3. Question‑Context Evaluation Agent – Operates in two stages. First, a rule‑based, MeSH‑driven scoring function computes a semantic similarity score between the MeSH terms of the source document and each candidate context, using information‑content based common‑ancestor calculations. This yields “cold‑start” preference labels at scale without human annotation. Second, a large language model (ϕ) is fine‑tuned on these labels to predict the preferred pair among two candidates, effectively learning a MeSH‑aware preference classifier.

4. Answer Generation Agent – Takes the selected question‑context pair and generates a concise, accurate answer using a state‑of‑the‑art LLM such as GPT‑4o.

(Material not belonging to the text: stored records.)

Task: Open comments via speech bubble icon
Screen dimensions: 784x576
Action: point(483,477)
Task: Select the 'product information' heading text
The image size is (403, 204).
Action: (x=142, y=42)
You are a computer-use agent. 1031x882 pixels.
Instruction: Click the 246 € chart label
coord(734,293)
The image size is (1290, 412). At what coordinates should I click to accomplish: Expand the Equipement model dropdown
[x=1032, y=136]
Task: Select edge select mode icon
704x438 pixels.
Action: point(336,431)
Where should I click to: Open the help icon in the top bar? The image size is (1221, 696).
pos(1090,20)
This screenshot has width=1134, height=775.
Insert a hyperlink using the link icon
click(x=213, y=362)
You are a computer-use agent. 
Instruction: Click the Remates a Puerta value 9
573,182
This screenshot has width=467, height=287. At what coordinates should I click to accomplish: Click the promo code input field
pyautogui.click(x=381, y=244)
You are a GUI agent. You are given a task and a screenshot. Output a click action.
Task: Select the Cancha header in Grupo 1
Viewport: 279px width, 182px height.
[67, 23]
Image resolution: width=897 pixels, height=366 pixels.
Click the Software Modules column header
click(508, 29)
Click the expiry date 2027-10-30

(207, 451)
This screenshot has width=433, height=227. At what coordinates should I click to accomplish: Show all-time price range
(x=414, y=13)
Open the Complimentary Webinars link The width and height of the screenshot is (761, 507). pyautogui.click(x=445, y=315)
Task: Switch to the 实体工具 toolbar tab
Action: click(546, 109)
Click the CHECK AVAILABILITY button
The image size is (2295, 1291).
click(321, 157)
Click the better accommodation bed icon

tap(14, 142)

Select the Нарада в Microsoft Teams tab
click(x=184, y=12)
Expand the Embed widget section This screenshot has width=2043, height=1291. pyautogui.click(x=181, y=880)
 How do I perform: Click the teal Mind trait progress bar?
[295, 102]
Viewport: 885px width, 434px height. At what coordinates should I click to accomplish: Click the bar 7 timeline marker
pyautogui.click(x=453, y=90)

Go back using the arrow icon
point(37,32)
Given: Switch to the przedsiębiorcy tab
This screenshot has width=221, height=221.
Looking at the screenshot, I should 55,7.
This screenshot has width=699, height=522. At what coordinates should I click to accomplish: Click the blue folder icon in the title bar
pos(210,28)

5. Agentic Collaborative Framework – The outputs are integrated, and the question generators are further refined via Direct Preference Optimization (DPO), creating a feedback loop that continuously improves question quality.

Scale and Results
The system processes over 23 million PubMed articles, automatically constructing roughly one billion “question‑answer‑context” triples. Models trained on this distilled corpus (e.g., Llama‑3‑70B) achieve substantial gains on multiple biomedical QA benchmarks (BioASQ, MedQA, PubMedQA) compared with strong open‑source baselines (BioMistral, PubMed‑LLaMA) and even proprietary models such as Med‑PaLM‑2 and GPT‑4‑based MedPrompt. Notably, Llama‑3‑70B with the AI‑Ready dataset surpasses GPT‑4‑based systems despite the latter’s larger scale.

Ablation Studies
The authors systematically disable components: using a single question‑generation agent, removing MeSH‑guided evaluation, or omitting DPO. Each ablation leads to measurable performance drops, confirming that (a) dual‑agent question diversity, (b) knowledge‑driven evaluation, and (c) collaborative optimization are all essential for the observed improvements.

Case Analyses
Qualitative examples illustrate the framework’s ability to capture complex disease mechanisms, drug‑interaction queries, and up‑to‑date research findings, producing answers that are both factually accurate and contextually rich.

Contributions and Impact

1. Automated Biomedical Corpus Distillation – Eliminates the need for costly human annotation while dramatically expanding dataset size and coverage.
2. Knowledge‑Hierarchy‑Driven Evaluation – Introduces a scalable, ontology‑based supervision signal that aligns generated data with established biomedical vocabularies.
3. Multi‑Agent Collaboration – Demonstrates that combining domain‑specialized and generalist LLMs yields superior question diversity and robustness.
4. Empirical Validation – Provides extensive experiments, ablations, and scaling laws that guide future corpus‑distillation efforts.

Future Directions
The authors suggest extending the framework to other scientific domains by swapping MeSH with analogous ontologies (e.g., UMLS, SNOMED CT, chemical ontologies). Incorporating human‑in‑the‑loop verification, real‑time feedback, and cross‑modal data (e.g., figures, tables) could further enhance data quality.

In summary, m‑KAILIN presents a compelling, fully automated pipeline that leverages hierarchical biomedical knowledge to orchestrate multiple specialized agents, producing a massive, high‑quality training corpus that substantially advances the performance of biomedical LLMs.